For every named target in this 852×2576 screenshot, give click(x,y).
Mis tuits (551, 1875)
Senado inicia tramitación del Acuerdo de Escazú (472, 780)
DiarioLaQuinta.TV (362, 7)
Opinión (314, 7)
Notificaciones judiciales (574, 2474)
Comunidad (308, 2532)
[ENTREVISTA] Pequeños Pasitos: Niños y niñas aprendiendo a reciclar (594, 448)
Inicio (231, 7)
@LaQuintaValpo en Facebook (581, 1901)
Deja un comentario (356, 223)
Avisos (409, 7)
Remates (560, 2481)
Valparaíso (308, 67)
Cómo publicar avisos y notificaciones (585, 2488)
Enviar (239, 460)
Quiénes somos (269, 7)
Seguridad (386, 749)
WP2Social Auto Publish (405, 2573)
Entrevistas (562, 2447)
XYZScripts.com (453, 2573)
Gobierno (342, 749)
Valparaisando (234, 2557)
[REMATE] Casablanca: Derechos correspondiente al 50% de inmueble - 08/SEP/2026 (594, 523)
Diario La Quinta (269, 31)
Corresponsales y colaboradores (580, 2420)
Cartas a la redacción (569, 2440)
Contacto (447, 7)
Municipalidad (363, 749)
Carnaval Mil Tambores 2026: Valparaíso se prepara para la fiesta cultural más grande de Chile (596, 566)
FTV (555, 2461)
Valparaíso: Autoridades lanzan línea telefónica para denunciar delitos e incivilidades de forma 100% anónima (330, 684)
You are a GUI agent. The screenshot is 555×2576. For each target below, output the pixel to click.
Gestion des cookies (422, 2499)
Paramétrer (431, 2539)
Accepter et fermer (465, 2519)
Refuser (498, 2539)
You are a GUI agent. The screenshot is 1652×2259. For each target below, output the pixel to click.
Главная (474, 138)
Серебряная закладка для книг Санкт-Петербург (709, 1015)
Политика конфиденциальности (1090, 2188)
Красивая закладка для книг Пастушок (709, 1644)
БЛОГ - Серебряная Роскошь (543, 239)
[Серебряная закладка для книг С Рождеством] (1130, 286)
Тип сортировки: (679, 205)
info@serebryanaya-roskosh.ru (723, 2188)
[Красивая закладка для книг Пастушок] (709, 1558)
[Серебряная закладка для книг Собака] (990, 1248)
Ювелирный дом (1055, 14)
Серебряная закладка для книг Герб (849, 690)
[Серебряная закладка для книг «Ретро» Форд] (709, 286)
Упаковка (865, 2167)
■ ■ ■ ■
● Exercise goal: From the material above, set down exactly the lines starting at the one with "Senado inicia tramitación" and ending at the one with "Contacto (447, 7)", end lines included.

● Result:
Senado inicia tramitación del Acuerdo de Escazú (472, 780)
DiarioLaQuinta.TV (362, 7)
Opinión (314, 7)
Notificaciones judiciales (574, 2474)
Comunidad (308, 2532)
[ENTREVISTA] Pequeños Pasitos: Niños y niñas aprendiendo a reciclar (594, 448)
Inicio (231, 7)
@LaQuintaValpo en Facebook (581, 1901)
Deja un comentario (356, 223)
Avisos (409, 7)
Remates (560, 2481)
Valparaíso (308, 67)
Cómo publicar avisos y notificaciones (585, 2488)
Enviar (239, 460)
Quiénes somos (269, 7)
Seguridad (386, 749)
WP2Social Auto Publish (405, 2573)
Entrevistas (562, 2447)
XYZScripts.com (453, 2573)
Gobierno (342, 749)
Valparaisando (234, 2557)
[REMATE] Casablanca: Derechos correspondiente al 50% de inmueble - 08/SEP/2026 (594, 523)
Diario La Quinta (269, 31)
Corresponsales y colaboradores (580, 2420)
Cartas a la redacción (569, 2440)
Contacto (447, 7)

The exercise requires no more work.